Twórczość poetycką Adam Mickiewicz rozpoczął w czasie studiów, a pierwsze swe utwory odczytywał na zebraniach filomackich. Były to tłumaczenia i przeróbki z Woltera, był wiersz satyryczny przedstawiający rozrywki bogatej młodzieży wileńskiej pt. „Zima miejska” i poemacik heroikomiczny o wyprawie Kolumba. Utwory te świadczyły, że Mickiewicz pozostawał wówczas w zupełnej zgodzie z poetyką pseudoklasyków.

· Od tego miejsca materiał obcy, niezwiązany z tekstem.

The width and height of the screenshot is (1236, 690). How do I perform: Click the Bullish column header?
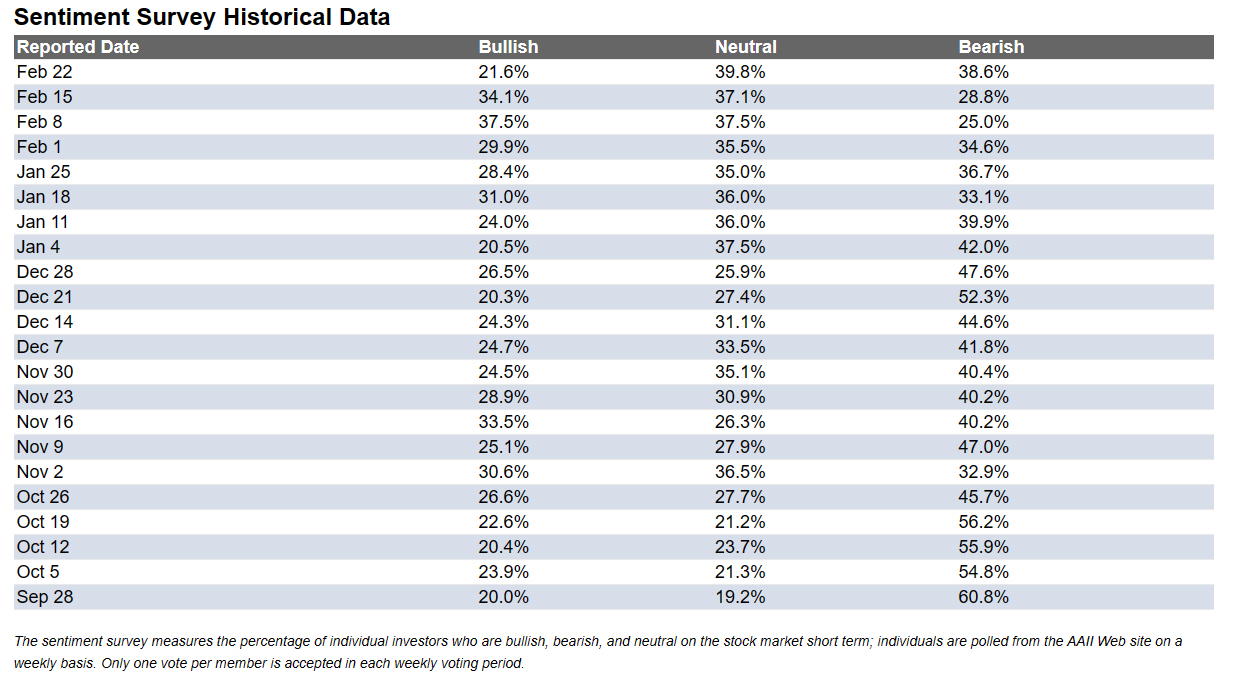tap(508, 47)
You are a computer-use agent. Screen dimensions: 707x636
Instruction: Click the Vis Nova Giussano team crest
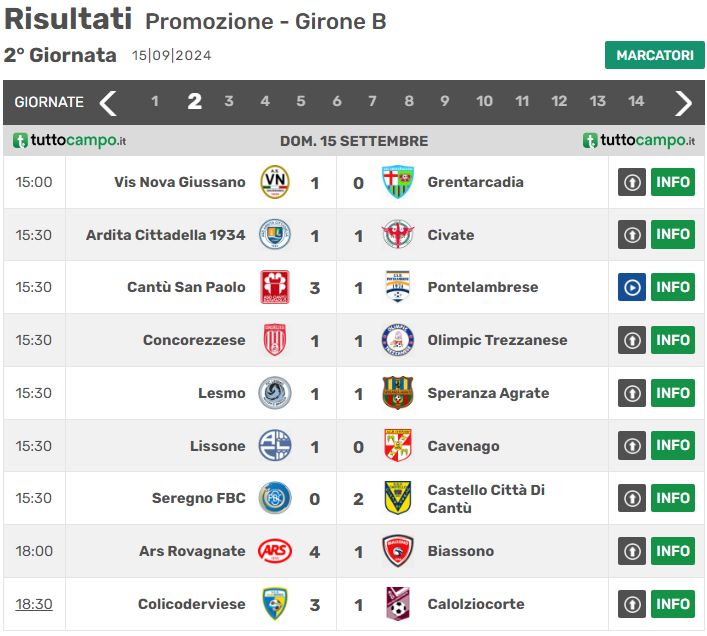[x=275, y=182]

W Kownie, gdzie objął posadę nauczyciela nastąpił przełom. Poeta piszący dotychczas według reguł pseudoklasycznych zmienił się w romantyka. Świadectwem przełomu jest „Oda do młodości”, utwór stojący na pograniczu tych dwóch kierunków. Kolejne utwory Mickiewicza takie, jak np. ballady: „Romantyczność”, „Świteź”, „Lilie”, czy dzieła „Dziady” i „Konrad Wallenrod” napisane zostały w stylu typowym dla romantyzmu i głosiły charakterystyczne tej epoce poglądy. Każdy z tych utworów był odzwierciedleniem ówczesnych odczuć i myśli poety. Miał zachęcać i zagrzewać Polaków do walk narodowowyzwoleńczych oraz ostrzegać ich przed niebezpieczeństwem ze strony wroga.
Atmosfera, w której wzrastał Słowacki była odmienna od atmosfery domu rodzinnego drugiego poety. Matka Słowackiego prowadziła salon, w którym bywali profesorowie uniwersytetu, m. in. dwaj uczeni Jędrzej i Jan Śniadeccy, oraz wybitny historyk Joachim Lelewel, co sprzyjało rozwojowi talentu poetyckiego syna. Lata studiów upłynęły mu również w atmosferze niepodobnej do tej, w jakiej studiował młody Mickiewicz. Nie miał okazji uczestniczyć w czynnym życiu koleżeńskim, nie miał wokół siebie licznego grona oddanych przyjaciół. W roku 1827 jego jedyny przyjaciel popełnił samobójstwo. Dla Słowackiego był to dotkliwy cios. Ciężkie przeżycia przyniosła mu również nieszczęśliwa miłość. Po ukończeniu studiów poeta przyjechał do Warszawy. Brał udział w życiu literackim, bliskie mu też były nastroje buntującej się młodzieży, do organizacji spiskowych jednak nie należał. Ówczesna twórczość Słowackiego była dość obfita. Napisał wówczas m.in. : „Jana Bieleckiego”, „Mindowe” i „Marię Stuart”. Kolejne utwory, jak np.: „Kordian” napisane w różnych odstępach czasu były potwierdzeniem talentu poety. Przyznawano mu artyzm, ale zarzucano niejednokrotnie brak ducha narodowego.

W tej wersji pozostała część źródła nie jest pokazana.